* [What to do]
Take the line that contains "Click 退出 to log out" and every line below it to the end of the entries, and give them again exactly, leaving out any pictures.

* [Material for this exercise]
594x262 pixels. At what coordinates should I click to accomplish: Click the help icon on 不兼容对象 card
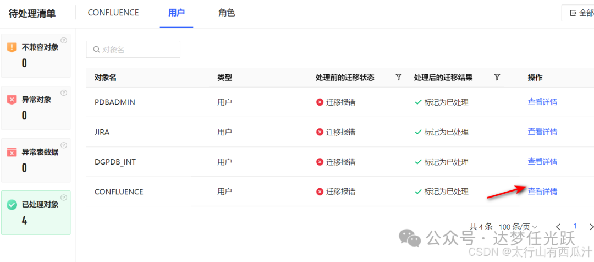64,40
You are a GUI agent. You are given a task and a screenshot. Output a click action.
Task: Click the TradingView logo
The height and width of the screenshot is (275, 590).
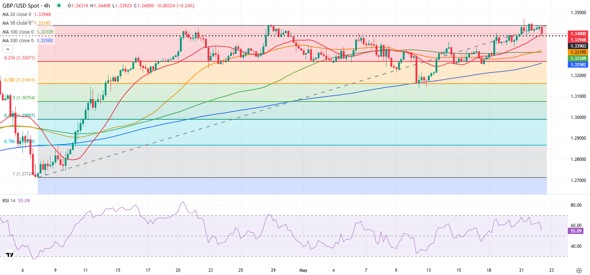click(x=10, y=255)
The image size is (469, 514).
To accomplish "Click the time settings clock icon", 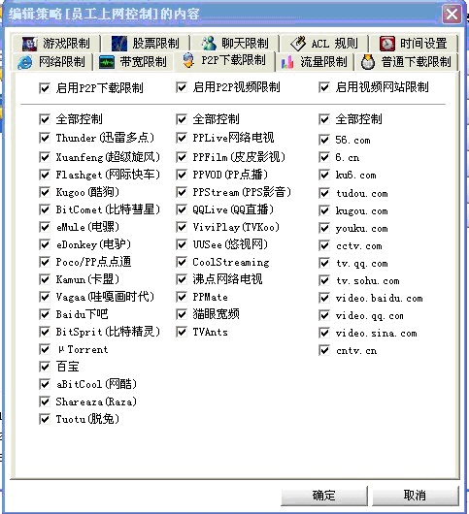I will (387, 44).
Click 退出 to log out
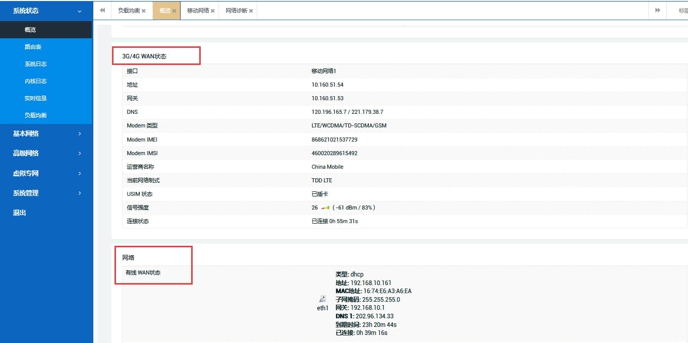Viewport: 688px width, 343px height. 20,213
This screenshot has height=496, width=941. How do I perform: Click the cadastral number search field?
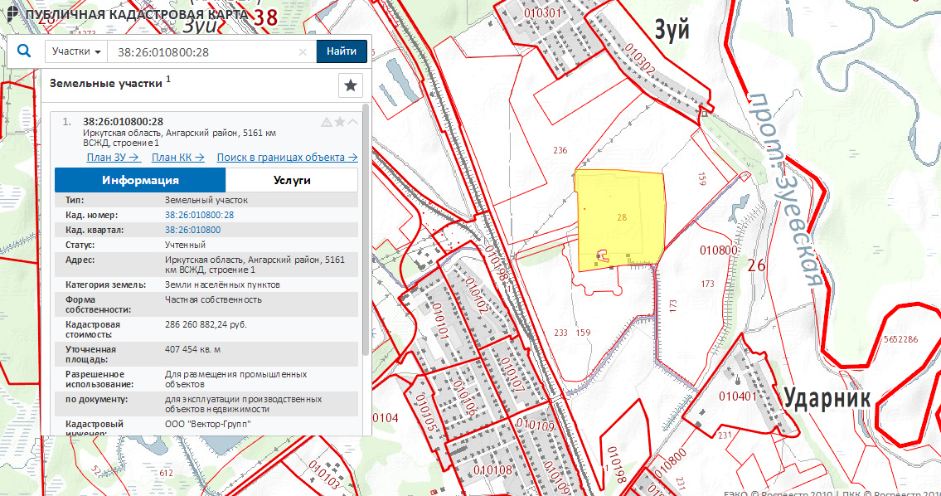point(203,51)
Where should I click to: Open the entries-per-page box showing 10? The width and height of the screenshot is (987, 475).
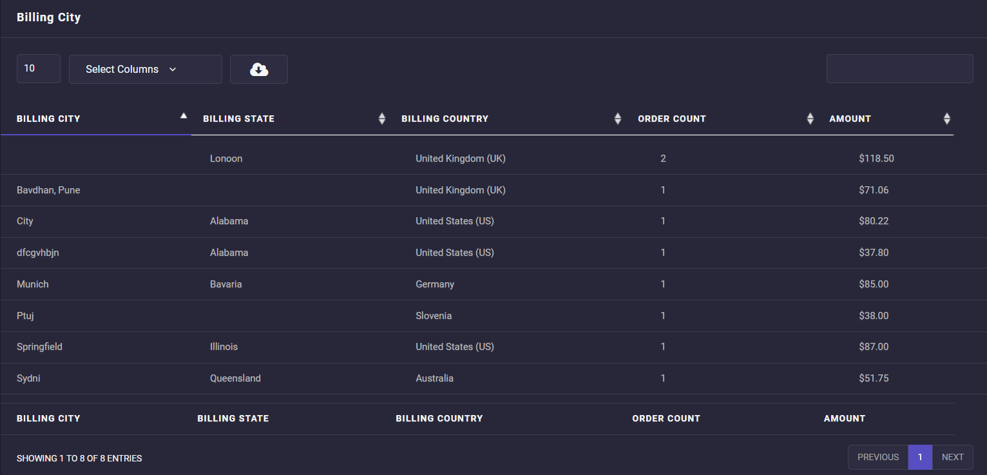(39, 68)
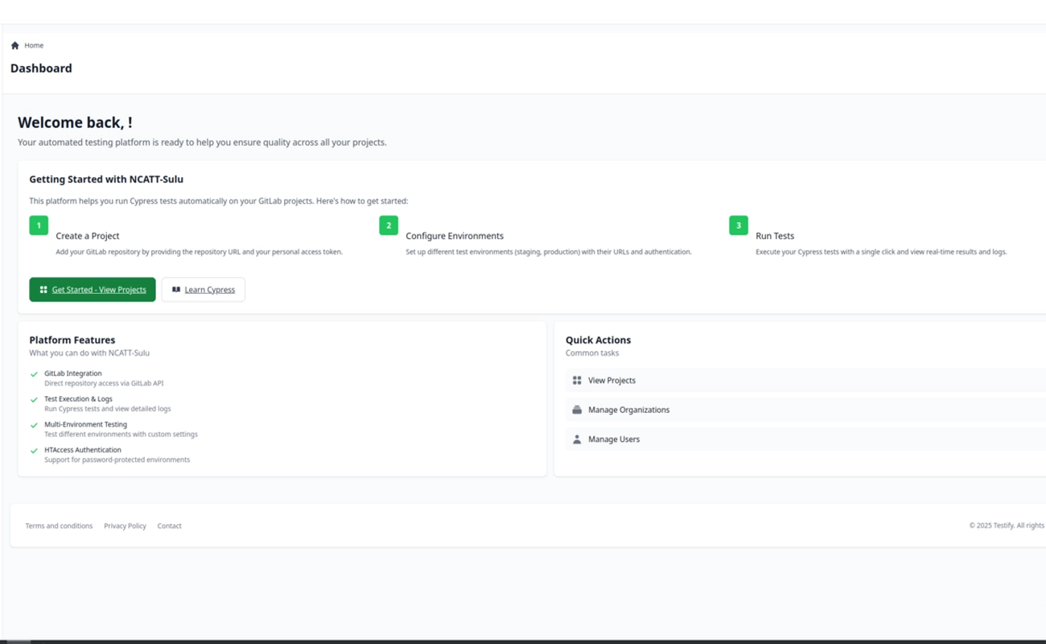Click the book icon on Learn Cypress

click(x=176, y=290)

* [Result]
Click 退出 to log out
Viewport: 688px width, 343px height. 20,213
This screenshot has height=496, width=941. How do I perform: Click the cadastral number search field?
point(203,51)
Where should I click to: Open the entries-per-page box showing 10? The width and height of the screenshot is (987, 475).
(39, 68)
Click the book icon on Learn Cypress

click(x=176, y=290)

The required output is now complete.